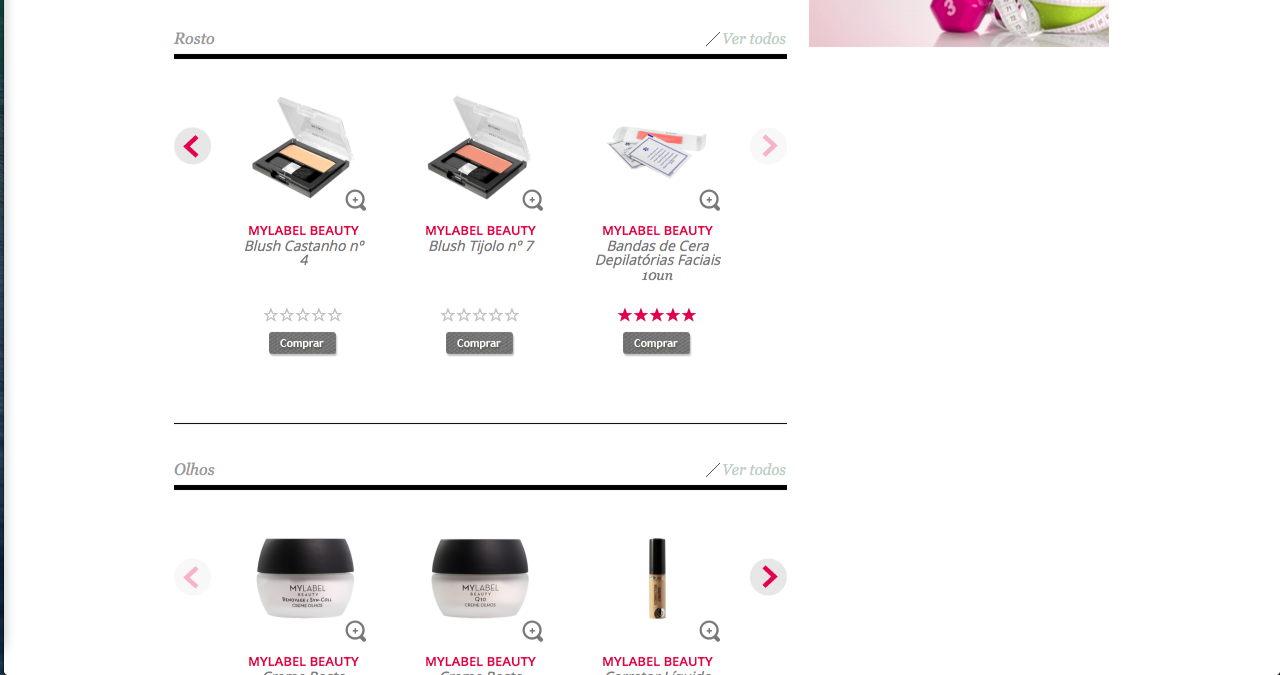Click the previous arrow in the Olhos carousel
1280x675 pixels.
point(192,577)
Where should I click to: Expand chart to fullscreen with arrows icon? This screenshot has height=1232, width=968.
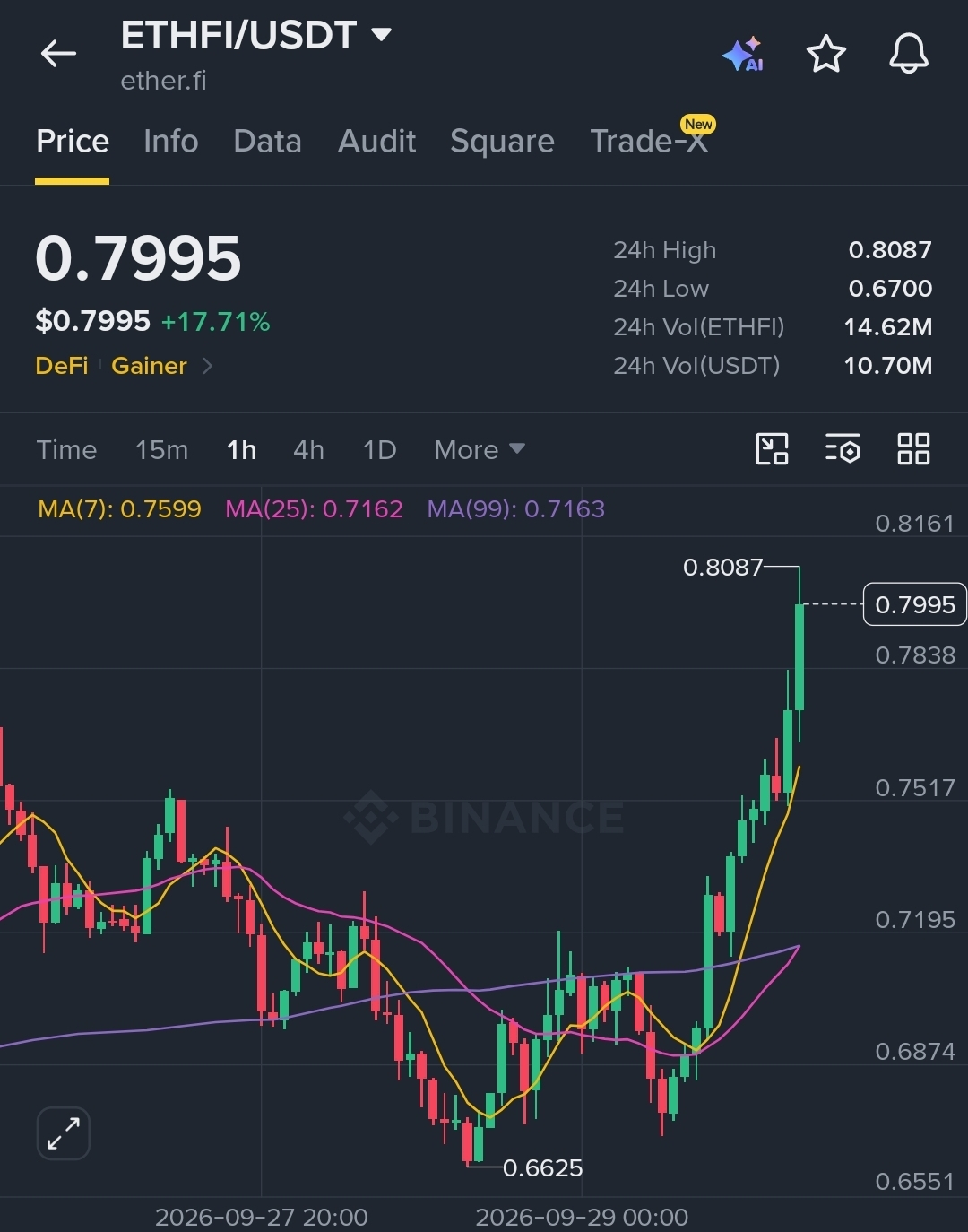(x=64, y=1133)

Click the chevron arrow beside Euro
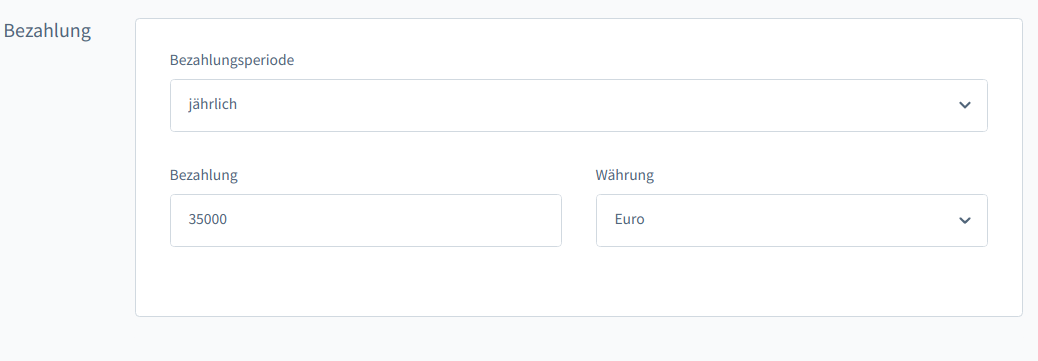pos(965,221)
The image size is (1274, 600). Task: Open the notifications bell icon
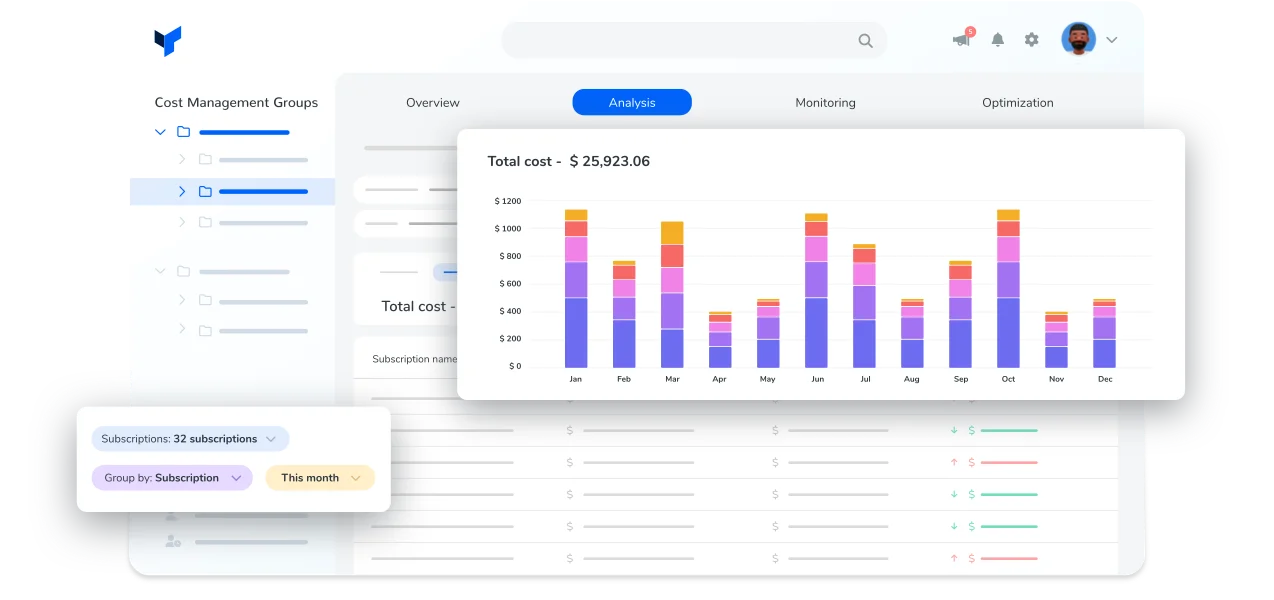[997, 40]
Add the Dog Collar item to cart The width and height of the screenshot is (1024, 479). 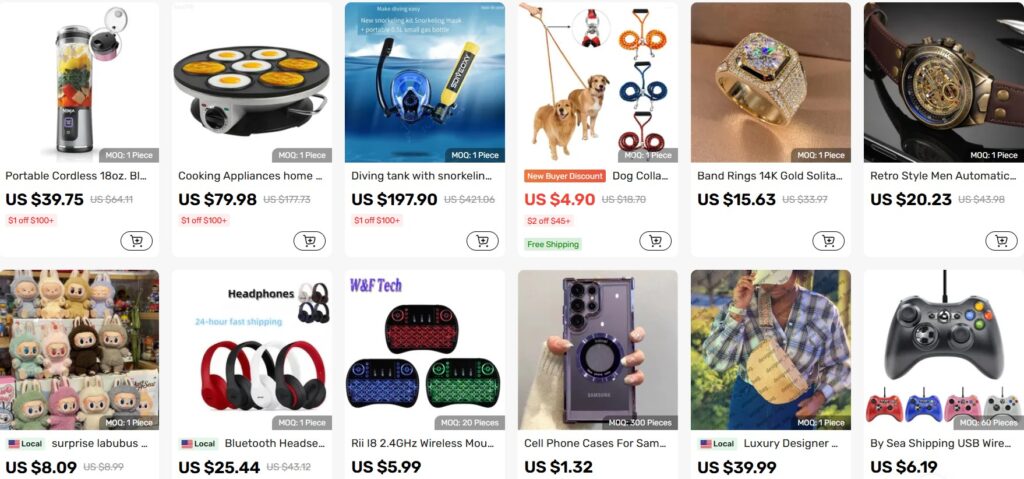click(656, 241)
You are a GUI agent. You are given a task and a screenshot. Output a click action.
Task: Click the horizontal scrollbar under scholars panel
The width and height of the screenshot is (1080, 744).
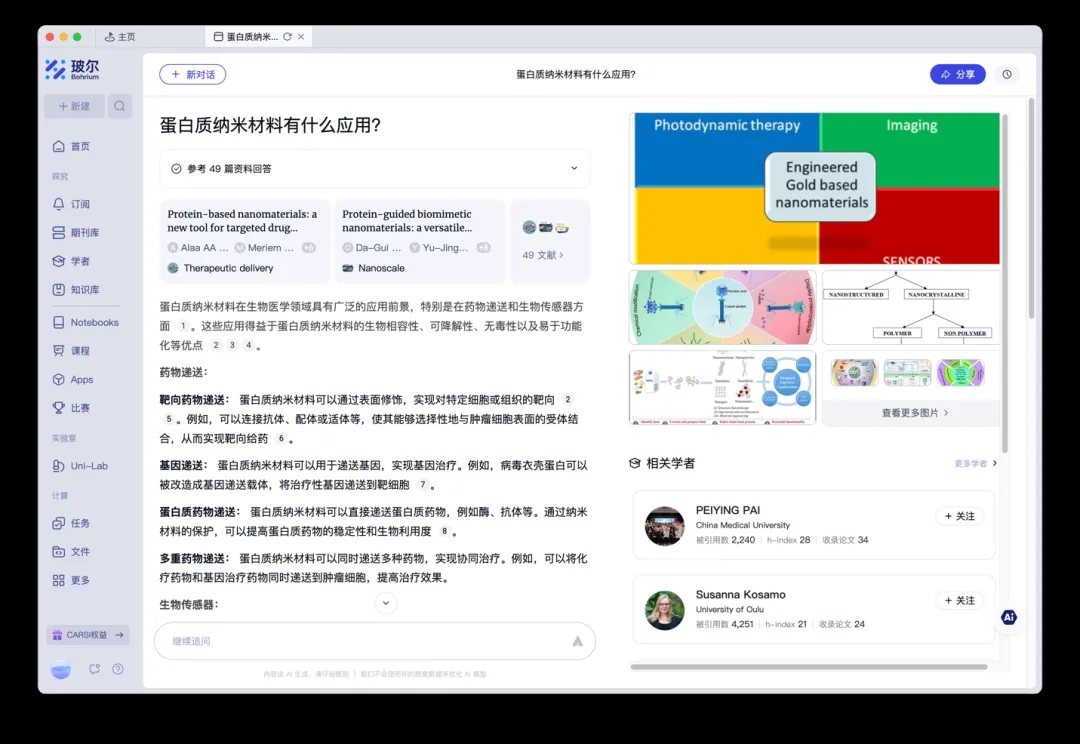[x=808, y=667]
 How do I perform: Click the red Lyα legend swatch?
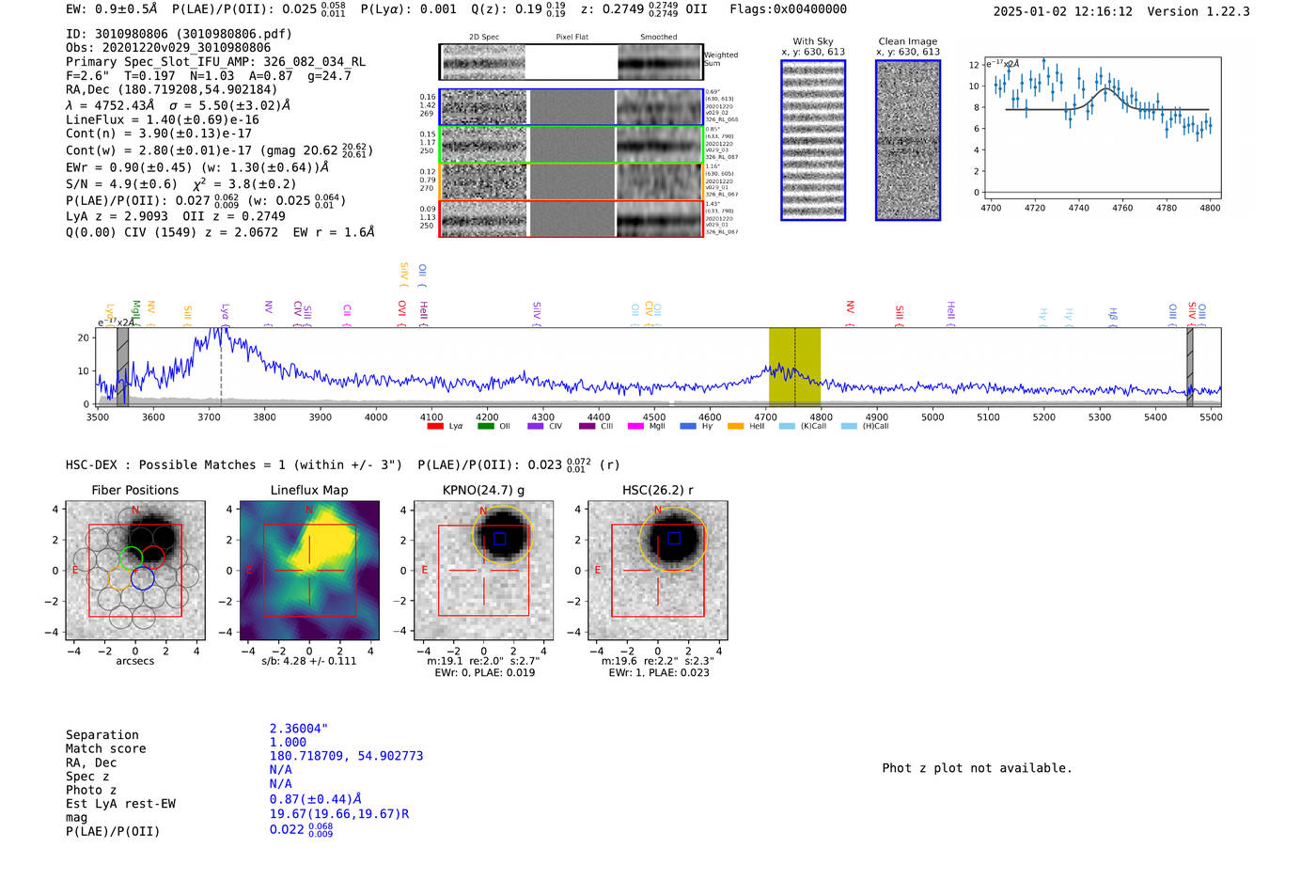[434, 427]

================

▸ **Exercise directions**:
The line with "You are a GUI" and each line after it, through the final line of the data, are to be duplicated exactly, with pictures left out and nothing more included.

▸ **Exercise output**:
You are a GUI agent. You are given a task and a screenshot. Output a click action.
Task: Click the horizontal scrollbar under scholars panel
The width and height of the screenshot is (1080, 744).
[x=808, y=667]
 How do I perform: Click the red Lyα legend swatch?
[434, 427]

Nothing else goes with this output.